Ger Groot biedt met interviewboek fraai filosofisch portret van Samuel IJsseling
Aan de interviewbundel die Ger
Groot in 1998 samenstelde, Twee zielen – gesprekken met
hedendaagse filosofen [SUN, Nijmegen, 1998], dat gesprekken
bundelde met Cornelis Verhoeven, Theo de Boer, Leszek Kolakowski,
CharlesTaylor, Rüdiger Safranski en Alvin Plantinga, heeft hij nu
een boeklang interview toegevoegd met de Nederlands-Leuvense filosoof
Samuel IJsseling bij wie hij ooit promoveerde:
Ger Groot, Dankbaar en
aandachtig. In gesprek met Samuel IJsseling. Met een voorwoord
van Hans Achterhuis. Klement/Pelckmans, 2013 - ISBN 9789086871278 - €
18,95
Dankbaar en almaar aandachtiger las ik de voorbije dagen dit boek dat mij door de uitgever zomaar toegezonden werd. Wat doet een weergave van de leeservaring met een boekje dat niets met Spinoza van doen heeft, op dit Spinoza-blog? Dat zal nog wel duidelijk worden: iemand die dagelijks met Spinoza bezig is, betrekt zo ongeveer alles op Spinoza, maar toch meestal met reden.
Wat is het heerlijk een boekje te lezen over een filosoof, Samuel IJsseling, die de ontwikkelingen in de Europese filosofie van nabij meemaakte - die van Heidegger tot Ricoeur en Derrida alles las, maar die daarbij de meeste hedendaagse filosofen ook zelf ontmoette. Tussen al die denkers baande hij zijn eigen weg en kan daar tegen de zelf zeer deskundige vraagsteller goed over vertellen.
Eén keer slechts komt de naam van Spinoza voor in het boekje, namelijk wanneer de geïnterviewde meedeelt welke 19e en 20e eeuwse filosofen hij allemaal las en dan zegt: "Alleen Spinoza weinig". (p. 61). Des te opmerkelijker waar IJsseling wel de overtuiging heeft dat "elke filosoof probeert te begrijpen wat de grote denkers voor ons allemaal hebben uitgedacht" (p. 136). Of dat betekent dat hij Spinoza niet als groot denker zag? We horen het niet, waarschijnlijk omdat ook Ger Groot helemaal niets met Spinoza heeft.

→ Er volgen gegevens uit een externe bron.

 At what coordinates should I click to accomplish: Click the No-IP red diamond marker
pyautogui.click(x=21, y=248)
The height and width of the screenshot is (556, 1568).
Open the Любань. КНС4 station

En toch is het ook voor Spinozisten een heerlijk boekje om te lezen en daarbij zelf na te gaan hoe Spinoza erin kan worden ingepast. Het bestaat uit acht hoofdstukken die de weerslag vormen van evenveel gesprekken die Ger Groot bij zijn voormalige leermeester IJsseling thuis in Leuven had. Anders dan een eerder boek waarin An Sevenant drie gesprekken met IJsseling weergaf,* die eerder als een uitwisseling van kleine monologen lazen, gaat Ger Groot het er duidelijk meer om Sam IJsseling nader te leren kennen en aan zijn lezers voor te stellen. Hij stelt soms journalistieke vragen en geeft enige human interest-achtige informatie over omstandigheden en voorgeschiedenissen. Maar heel vaak stelt hij kritische vragen en geeft hij weerwerk en plaatst hij kritische kanttekeningen, die overigens telkens weer de intentie hebben om de reactie van IJsseling te peilen: diens opvattingen en ideeën te leren kennen. En de laatste is ook niet uit op het gelijk willen krijgen, maar is voorzichtig en soms aarzelend, zodat er alle ruimte ontstaat voor werkelijke gedachtewisseling.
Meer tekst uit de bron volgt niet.